• Task instructions:
Take the line containing "You are a computer-use agent." and every line after it to the end of the records, and copy them exactly, excluding pictures.
■ ■ ■
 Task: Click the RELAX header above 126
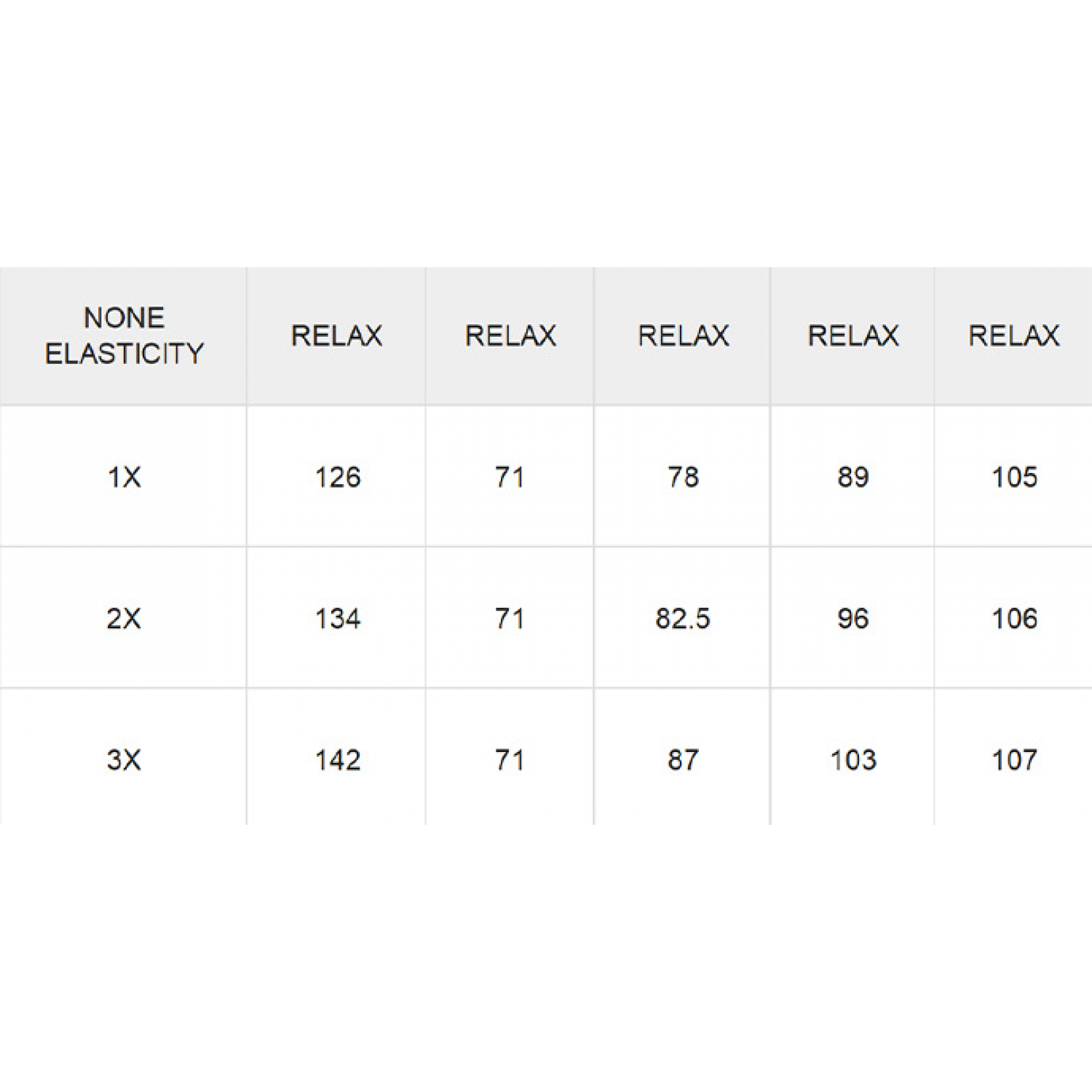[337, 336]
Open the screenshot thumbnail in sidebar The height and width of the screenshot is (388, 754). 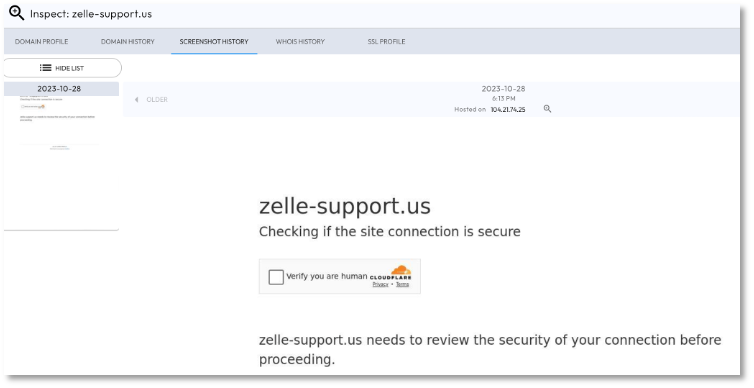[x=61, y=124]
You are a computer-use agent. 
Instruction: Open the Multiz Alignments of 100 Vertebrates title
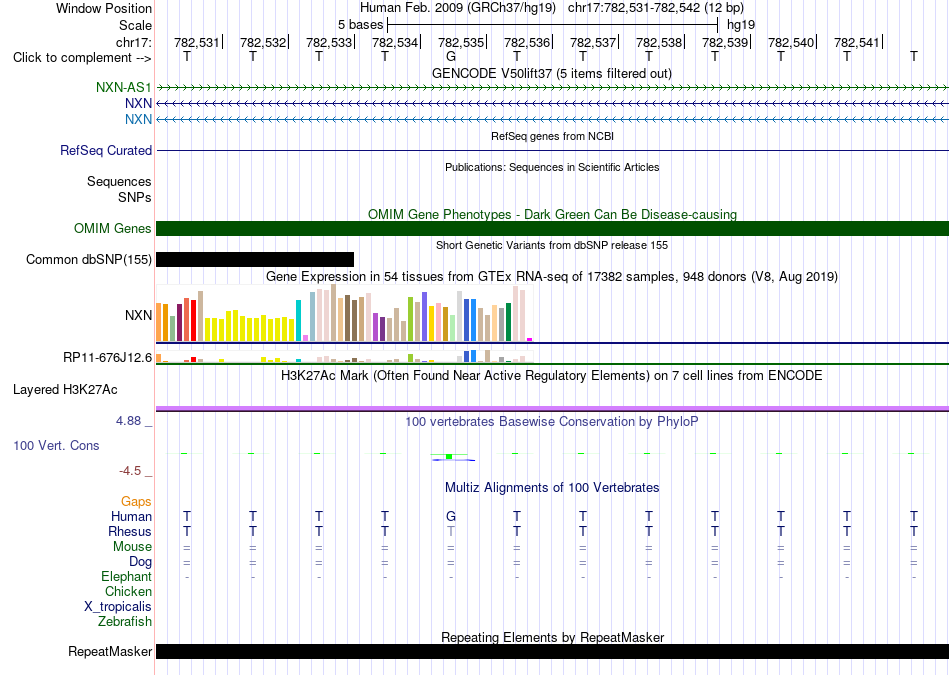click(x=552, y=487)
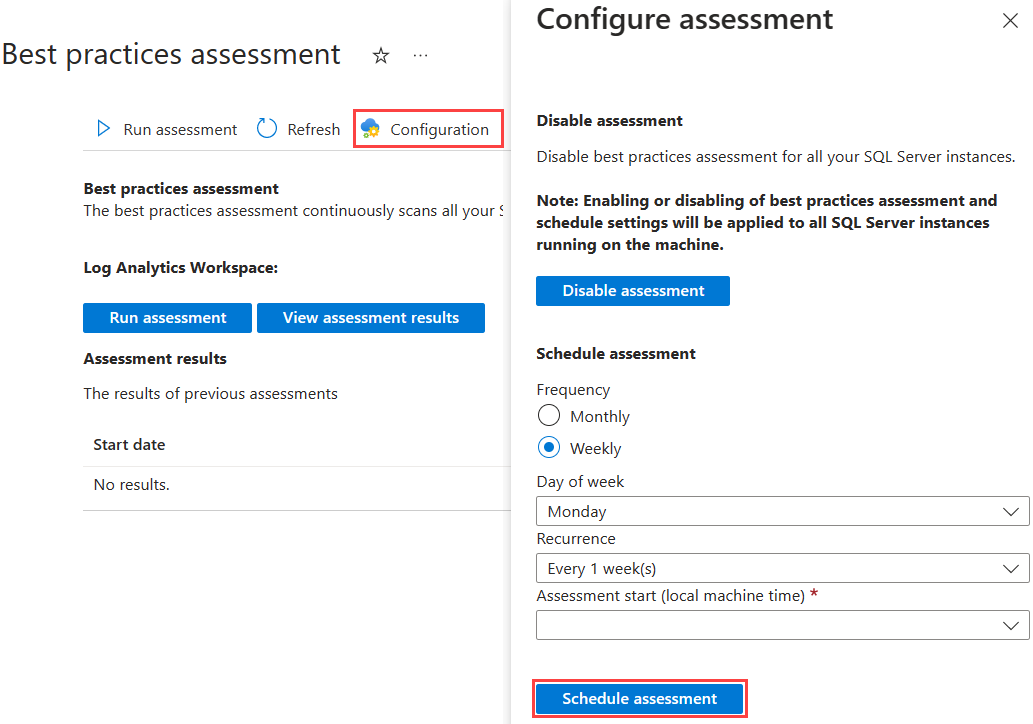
■ ■ ■
• Exercise answer:
You are a computer-use agent. 
Instruction: Open the Multiz Alignments of 100 Vertebrates title
click(x=552, y=487)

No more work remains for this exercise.